Par Stéphane Mandard
Condamné en première instance à six mois de prison avec sursis, l’ancien pneumologue était jugé en appel vendredi pour avoir dissimulé ses liens avec Total devant le Parlement.
Michel Aubier est coutumier des jeux de mots involontaires. « Total était totalement indépendant de mes activités pour l’AP-HP », a répété à la barre l’ancien pneumologue de l’Assistance publique-Hôpitaux de Paris, lors de son procès en appel, vendredi 5 octobre.
Le Pr Aubier avait été condamné, le 5 juillet 2017, par le tribunal correctionnel de Paris, à six mois de prison avec sursis et à 50 000 euros d’amende. L’ancien chef du service pneumologie de l’hôpital Bichat, à Paris, était jugé pour « faux témoignage » devant le Parlement. Une première.
Auditionné le 16 avril 2015 par la commission d’enquête sénatoriale sur le coût financier de la pollution de l’air, le Pr Aubier avait déclaré qu’il n’avait « aucun lien avec les acteurs économiques » du secteur, omettant de préciser qu’il était salarié depuis 1997 par le groupe Total comme médecin-conseil et membre du conseil d’administration de la Fondation Total depuis 2007.
« La seule question qui se pose, c’est : le professeur a-t-il menti ? », a résumé, vendredi 5 octobre, l’avocate générale Anne-Françoise Tissier. « Je vous demande de répondre positivement à cette question », a-t-elle conclu, demandant une condamnation de 30 000 euros d’amende. Le jugement a été mis en délibéré au 9 novembre.
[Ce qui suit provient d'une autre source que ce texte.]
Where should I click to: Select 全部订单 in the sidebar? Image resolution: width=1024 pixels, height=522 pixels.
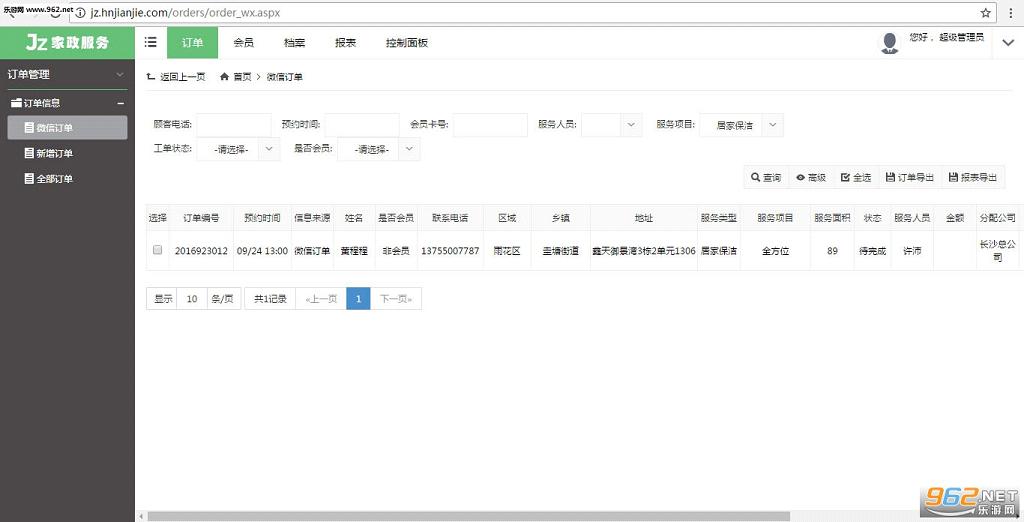click(54, 178)
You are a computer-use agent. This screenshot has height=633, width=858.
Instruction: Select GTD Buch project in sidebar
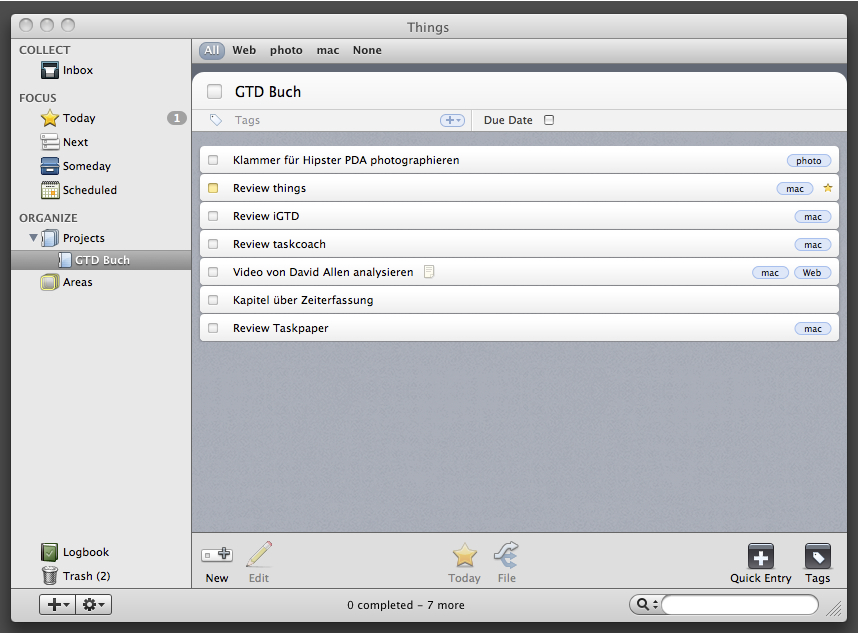click(101, 260)
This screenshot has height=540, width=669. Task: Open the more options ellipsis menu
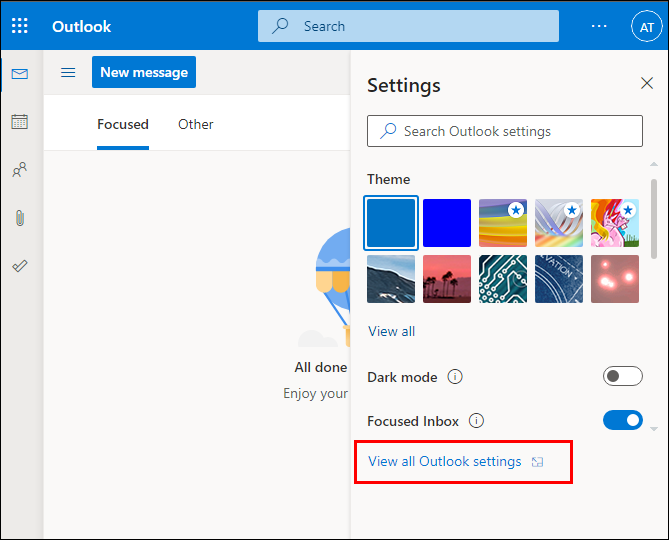point(599,26)
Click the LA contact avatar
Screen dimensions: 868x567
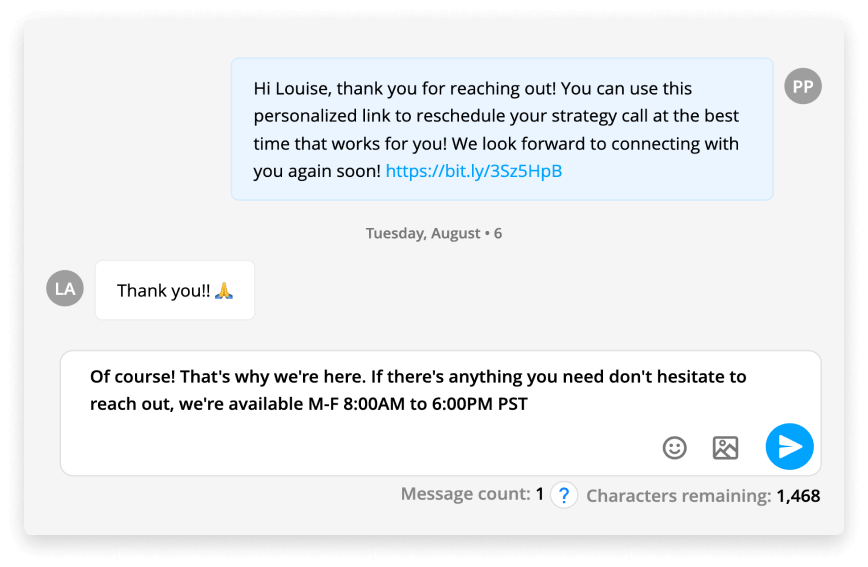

« C’est la porte ouverte à toutes les suspicions, aux “fake news” »
Costume-cravate sombre et teint hâlé, Michel Aubier a, lui, nié avoir menti devant les sénateurs. « Je reconnais m’être trompé, mais ce n’était pas intentionnel. J’ai fait une erreur mais je n’ai pas menti ». Me François Saint-Pierre a tenté d’expliquer que « dans un contexte de stress », son client avait « confondu les notions de conflit et de lien d’intérêt » et commis une « erreur d’interprétation » qui a « ruiné toute sa carrière ».
Des arguments qui n’ont pas convaincu l’avocate générale : « Quand on lui demande s’il a des liens avec des acteurs économiques, il ne peut pas ne pas savoir. Ce mensonge sous serment est une infraction grave, avec un dommage important pour toute la société. C’est la porte ouverte à toutes les suspicions, aux fake news ».
Comme Le Monde l’avait révélé avant le procès, Michel Aubier, surnommé le « docteur diesel » en raison de ses prises de positions minimalistes sur les effets de la pollution, avait été rémunéré jusqu’à 170 000 euros par le groupe Total en 2014.
Décidément très étourdi, cette collaboration avec le groupe pétrolier, le Pr Aubier avait également omis de la déclarer auprès de la Haute Autorité de santé, dont il était membre, ainsi qu’à son employeur principal, l’Assistance publique-Hôpitaux de Paris.
L’étonnant partenariat de l’AP-HP avec Total
L’affaire Aubier servira « d’électrochoc » pour « traiter ce mal que représentent les conflits d’intérêts », avait réagi le patron de l’AP-HP, Martin Hirsch, après la condamnation en première instance. En avril, l’AP-HP a pourtant signé un étonnant accord de partenariat avec… Total. Un partenariat qui rapporterait 300 000 euros sur trois ans à l’AP-HP.
L’un des deux volets prévoit que « l’AP-HP autorisera un praticien à assurer, une demi-journée par semaine, un rôle de médecin-conseil auprès du groupe Total ». Une mission qui ressemble à s’y méprendre à celle qu’assurait Michel Aubier. Et qui n’a pas échappé à son avocat : « C’est la preuve que cette pratique est institutionnalisée et que le comportement de Michel Aubier n’a pas été préjudiciable pour l’AP-HP. »
« Le praticien concerné devra rendre public ce lien d’intérêt et s’interdira de prendre aucune position, publique ou dans le cadre d’un travail d’expertise, sur des questions pouvant avoir une relation directe ou indirecte avec les activités du groupe Total », précise l’institution pour déminer la polémique.